The title of this miniature heralds a series of tensions for which Siegfried A. Fruhauf has found a new form: Still Dissolution measures the relationship between photography and film, standstill and motion, formation and dissolution, now and then, and material reality and illusion, and does so in an interplay of analogue and digital visual technologies.
Four color prints from the holiday photo genre are filmed individually and arranged alongside one another on a split screen. Although the digital, high-resolution film recordings are subjected to a steady game of here again—gone again within a gently vibrating, increasingly pulsating, flickering composition, at the same time, this undermines the pictorial movement depicted in each of the individual fields, namely, the slow fading away of the photographic, pre-cinematic carrying material. In the melting process, unique, seemingly dynamic bubbles, blotches, and streaks emerge whose changing forms and colors gradually dissolve the photographed seaside landscapes. Appearing in the end are moving diagrams from a medical imaging process that shows the heartbeat in vivo.
The film thereby re-surveys the artistic position of Hollis Frampton, who as “meta-historian,” assigned film to the machine era and associated the American avant-garde with its becoming obsolete in the radar era. More than forty years after Frampton’s Nostalgia, Fruhauf once again uses burning photographs to question the cinematographic structure of temporal processes. But he is less concerned with examining the relationship of word and image with which present and past are defined in film: all that can be heard in Still Dissolution is humming and rhythmic droning. The media archeological accent is now on the burning of the archive whose technical basis, as is known, determines the life of the images.
::::
§ **Task instructions**
1. Render this sentence from the description of Still Dissolution in German: "Four color prints from the holiday photo genre are filmed individually and arranged alongside one another on a split screen."
2. Quote the description of Still Dissolution from "The film thereby" to "of the images.".

§ **Extracted material**
::::
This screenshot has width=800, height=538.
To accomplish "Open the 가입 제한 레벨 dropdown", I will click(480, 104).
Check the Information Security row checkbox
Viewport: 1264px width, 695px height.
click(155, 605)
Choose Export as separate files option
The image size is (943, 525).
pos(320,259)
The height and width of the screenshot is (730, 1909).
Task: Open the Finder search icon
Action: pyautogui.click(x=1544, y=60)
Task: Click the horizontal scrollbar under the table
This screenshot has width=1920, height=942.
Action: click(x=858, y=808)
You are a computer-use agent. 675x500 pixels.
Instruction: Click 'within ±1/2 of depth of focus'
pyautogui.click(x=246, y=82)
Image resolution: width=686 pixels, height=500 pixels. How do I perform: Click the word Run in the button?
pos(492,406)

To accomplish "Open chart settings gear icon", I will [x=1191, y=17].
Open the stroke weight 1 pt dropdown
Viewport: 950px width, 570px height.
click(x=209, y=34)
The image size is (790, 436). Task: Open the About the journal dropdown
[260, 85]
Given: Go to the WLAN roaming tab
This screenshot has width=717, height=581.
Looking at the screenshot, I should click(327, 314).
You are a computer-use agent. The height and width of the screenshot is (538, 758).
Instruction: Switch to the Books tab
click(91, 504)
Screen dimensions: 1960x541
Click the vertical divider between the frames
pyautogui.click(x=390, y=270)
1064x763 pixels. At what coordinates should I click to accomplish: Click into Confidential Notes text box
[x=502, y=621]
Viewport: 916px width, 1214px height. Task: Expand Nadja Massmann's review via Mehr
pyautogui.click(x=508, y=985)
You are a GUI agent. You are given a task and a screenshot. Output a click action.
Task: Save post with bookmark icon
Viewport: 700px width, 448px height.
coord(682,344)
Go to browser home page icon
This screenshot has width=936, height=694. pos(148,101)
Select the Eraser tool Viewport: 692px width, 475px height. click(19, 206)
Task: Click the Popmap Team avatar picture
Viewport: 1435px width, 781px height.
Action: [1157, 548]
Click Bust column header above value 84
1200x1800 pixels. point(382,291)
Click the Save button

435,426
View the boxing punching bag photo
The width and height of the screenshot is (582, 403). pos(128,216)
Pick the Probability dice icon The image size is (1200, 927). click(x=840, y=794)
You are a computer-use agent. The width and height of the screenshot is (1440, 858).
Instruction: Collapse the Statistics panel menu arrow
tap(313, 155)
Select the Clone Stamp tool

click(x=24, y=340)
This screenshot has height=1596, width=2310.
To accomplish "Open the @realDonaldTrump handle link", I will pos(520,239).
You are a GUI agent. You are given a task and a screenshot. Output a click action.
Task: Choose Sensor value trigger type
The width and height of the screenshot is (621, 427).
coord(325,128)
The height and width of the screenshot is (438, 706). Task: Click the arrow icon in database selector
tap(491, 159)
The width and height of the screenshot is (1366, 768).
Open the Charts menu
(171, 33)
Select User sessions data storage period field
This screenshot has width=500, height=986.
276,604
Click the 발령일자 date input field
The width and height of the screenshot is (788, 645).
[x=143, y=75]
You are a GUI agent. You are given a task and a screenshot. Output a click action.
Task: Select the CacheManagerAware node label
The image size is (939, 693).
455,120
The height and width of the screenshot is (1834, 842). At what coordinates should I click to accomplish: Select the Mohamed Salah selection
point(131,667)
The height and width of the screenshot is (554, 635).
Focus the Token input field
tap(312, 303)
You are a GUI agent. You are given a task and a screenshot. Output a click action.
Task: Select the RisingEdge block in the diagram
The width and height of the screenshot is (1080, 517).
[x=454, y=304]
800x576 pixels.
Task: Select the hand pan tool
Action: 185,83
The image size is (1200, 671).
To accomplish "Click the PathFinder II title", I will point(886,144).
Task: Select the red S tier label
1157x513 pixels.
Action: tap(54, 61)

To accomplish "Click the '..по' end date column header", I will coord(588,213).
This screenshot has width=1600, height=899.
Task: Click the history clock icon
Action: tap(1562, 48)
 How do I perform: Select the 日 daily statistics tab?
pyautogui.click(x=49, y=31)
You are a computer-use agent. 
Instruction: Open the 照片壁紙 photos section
::::
§ **Answer list**
1. Vier Farbabzüge aus dem Genre der Urlaubsfotografie werden einzeln abgefilmt und auf einem Splitscreen nebeneinander angeordnet.

2.
The film thereby re-surveys the artistic position of Hollis Frampton, who as “meta-historian,” assigned film to the machine era and associated the American avant-garde with its becoming obsolete in the radar era. More than forty years after Frampton’s Nostalgia, Fruhauf once again uses burning photographs to question the cinematographic structure of temporal processes. But he is less concerned with examining the relationship of word and image with which present and past are defined in film: all that can be heard in Still Dissolution is humming and rhythmic droning. The media archeological accent is now on the burning of the archive whose technical basis, as is known, determines the life of the images.